Render every line of the items below as a JSON list of strings, one string per line, with blank lines omitted. Leave the pictures out of the answer.

Data extract:
[START]

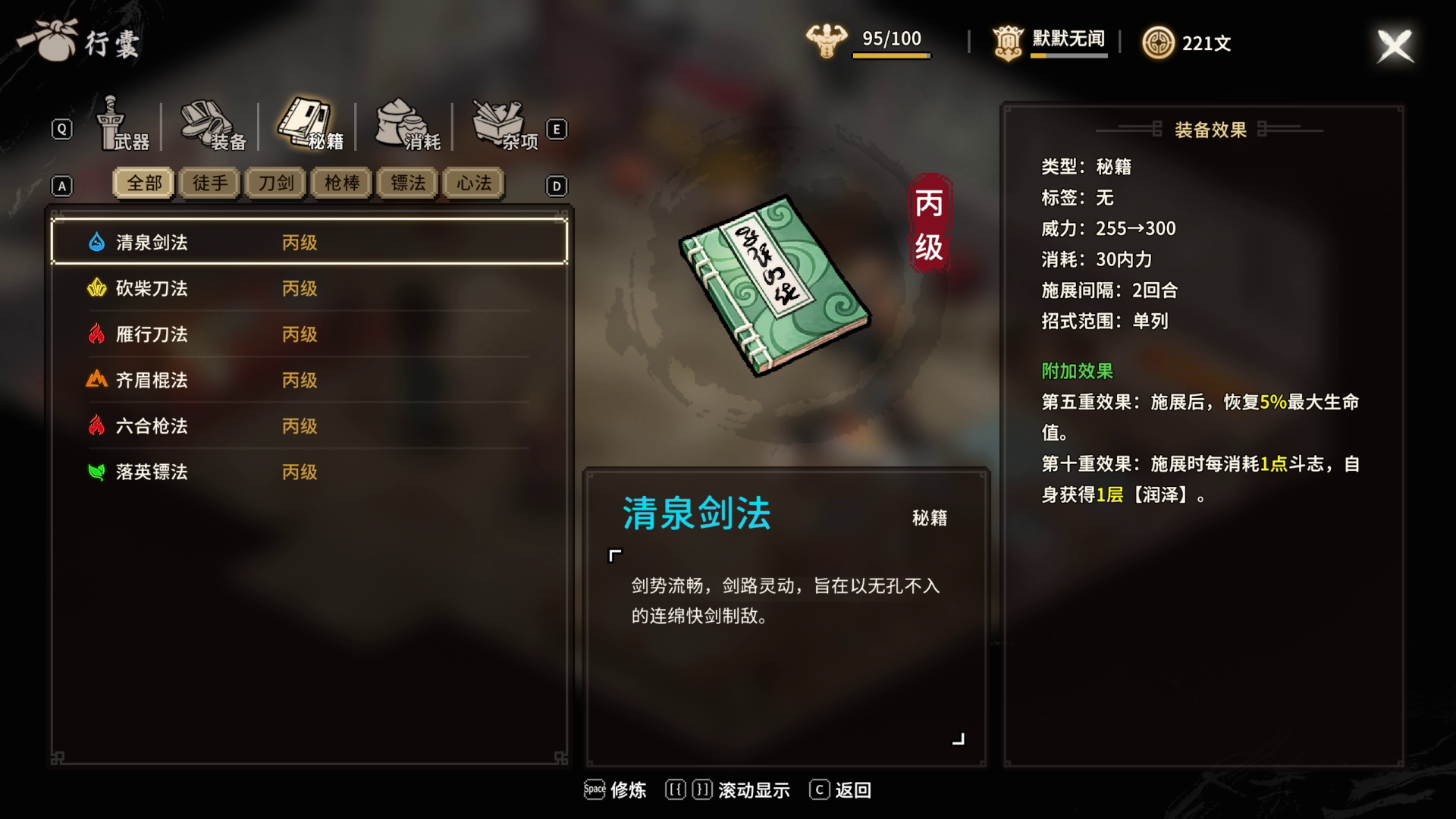Toggle the 刀剑 filter
This screenshot has width=1456, height=819.
tap(275, 184)

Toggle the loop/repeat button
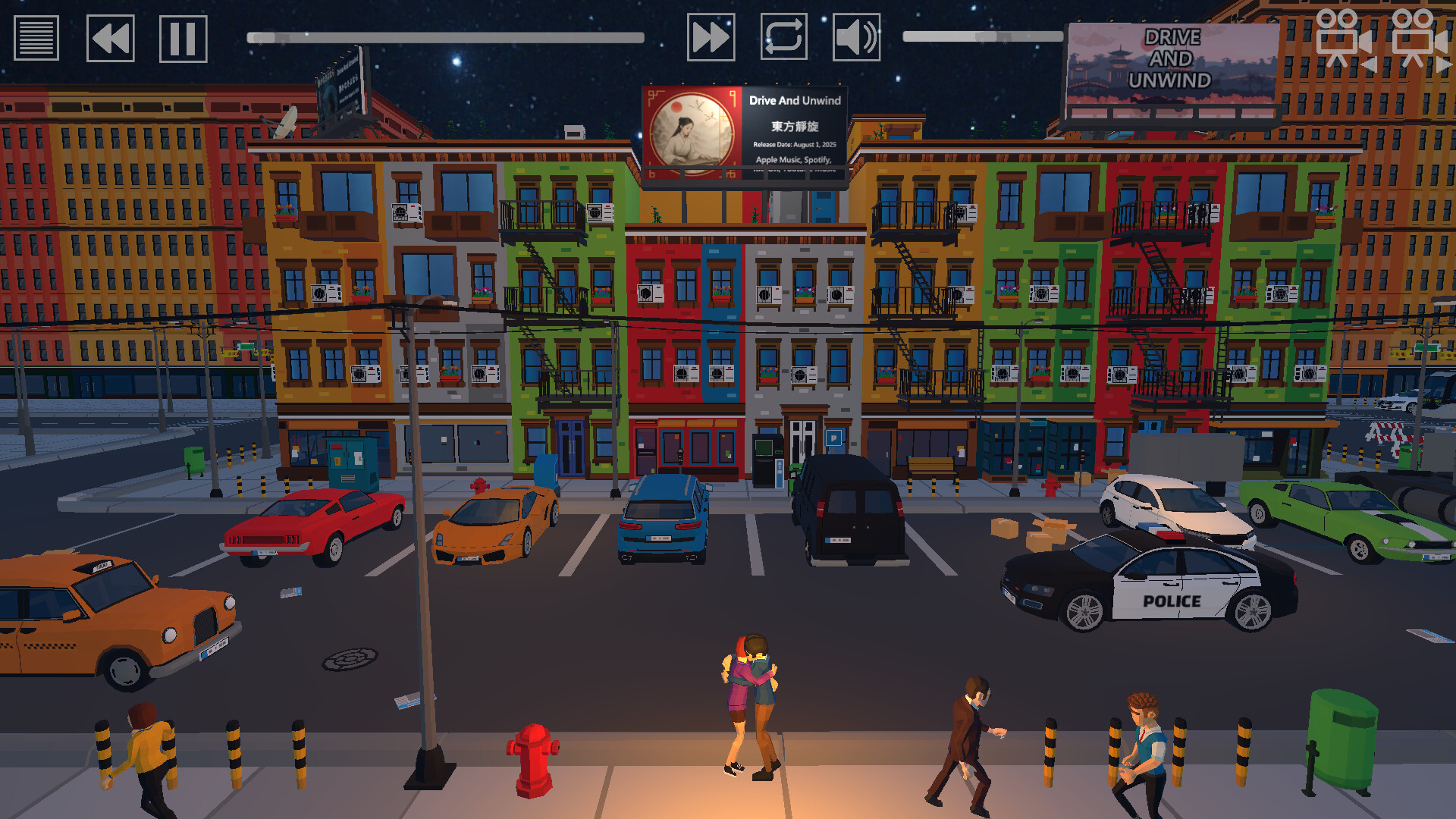783,37
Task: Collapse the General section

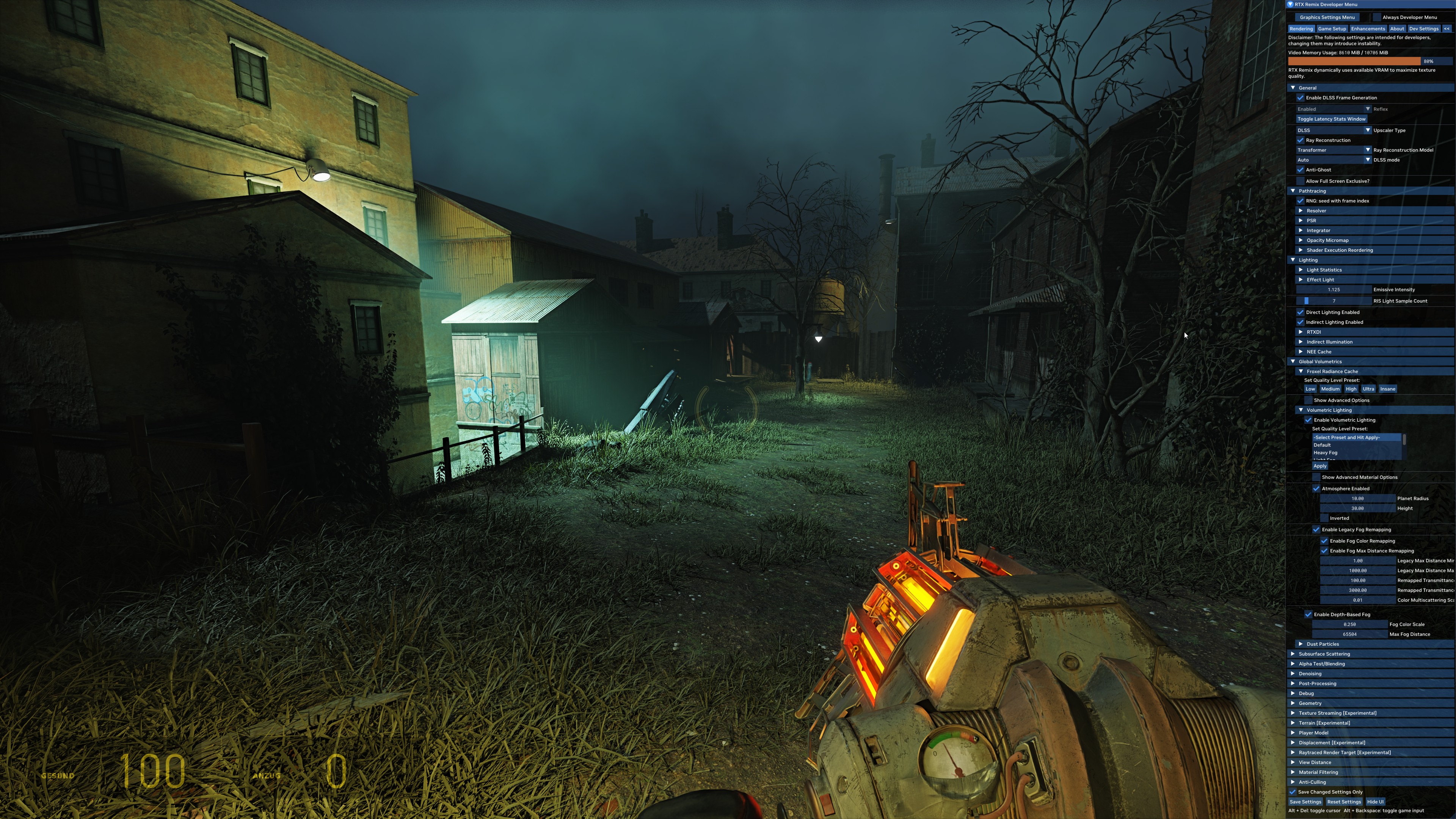Action: [1293, 88]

[END]

Written reply:
[
  "Toggle the 刀剑 filter",
  "This screenshot has width=1456, height=819.",
  "tap(275, 184)",
  "Toggle the loop/repeat button",
  "783,37",
  "Task: Collapse the General section",
  "Action: [1293, 88]"
]